Spitting Image
Posted by Silver Surfer on October 01, 2002
In Reply to: Spitting Image posted by James Briggs on October 01, 2002
: : To my knowledge, from about 1944/5 to appx mid 50's the expression used in
East-London was Split Image. Approximately 1944/5 an old man said that I was the
Split Image of my brother. Asked to explain, he hammered a large pebble in two
and showed us the 'grain' or patterns of the two newly exposed surfaces, which
of course were mirror images of each other. He explained that these were Split
Images.
: : Approx. mid 1950's I started to hear folk say 'Spit Image' which
used to annoy me a little. Eventually, I can't put a guess to the year, I heard
people saying 'Spitting Image'.
: : The old man seemed at least 70yrs old (in
1944) and, assuming he had been saying 'Split Image' for the previous 50 or 60
years, that puts this reference back to approx. 1884/1894.
: : The 'Old Man'
event is one of my nostalgic memories - he was a night watchman, complete with
hut and coke brazier , guarding a site where a flying bomb had landed.
: :
Perhaps there are some East-London Oldtimers out there who can remember the expresson
'Split Image.
: I was raised in East Ham, lived through the Blitz, Doodlebugs (V1s) and V2s etc and only moved away in the mid 1960s.
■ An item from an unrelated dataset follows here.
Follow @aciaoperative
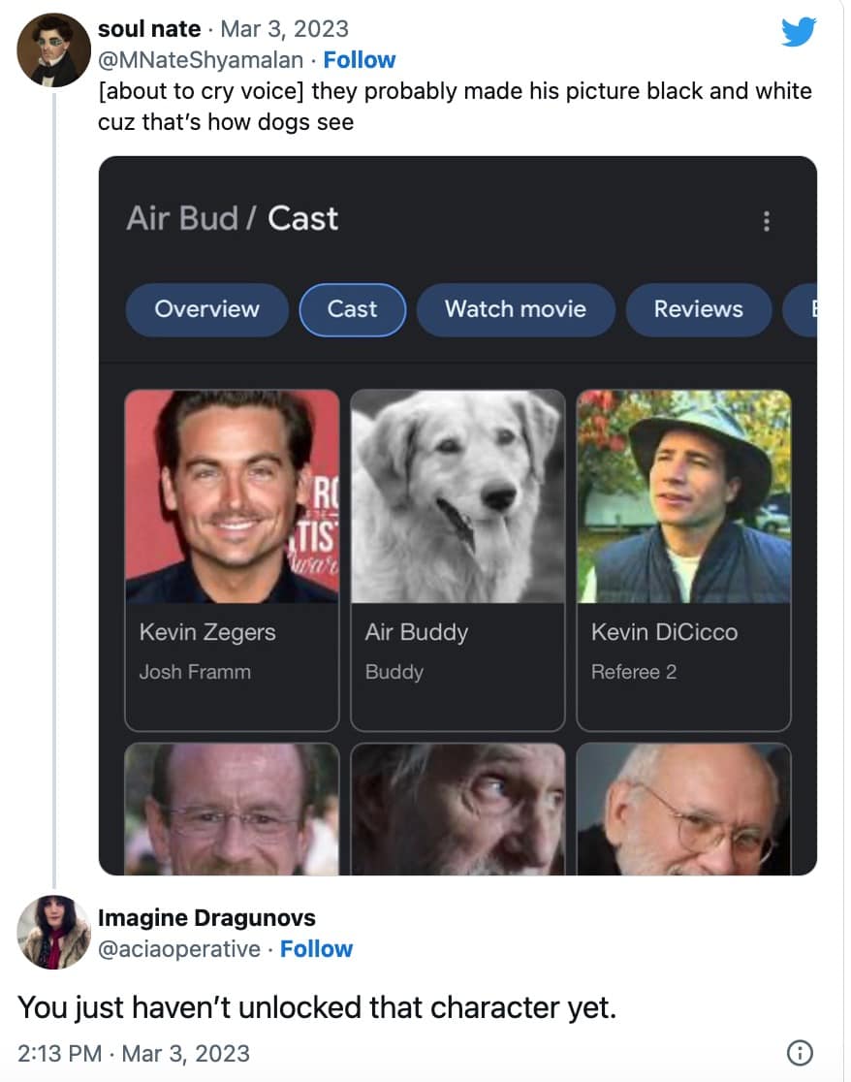851x1082 pixels. pyautogui.click(x=316, y=949)
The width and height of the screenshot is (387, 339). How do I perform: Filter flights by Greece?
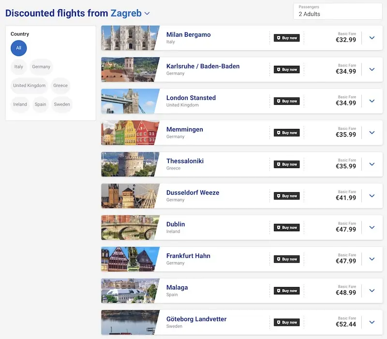[60, 85]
I never heard of 'split images'. Sorry
I was born in the Isle of Dogs in 1935 and first came across the expression "Spitting Image" when I was evactuated to Northern Ireland to stay with a relative in 1942 after we were bombed out. There it was used widely in the school and amongst the people who where friend of the family I stayed with in Lisburn so I'm sure that while there was a man with a broken stone there were many others who got the expression from some another source.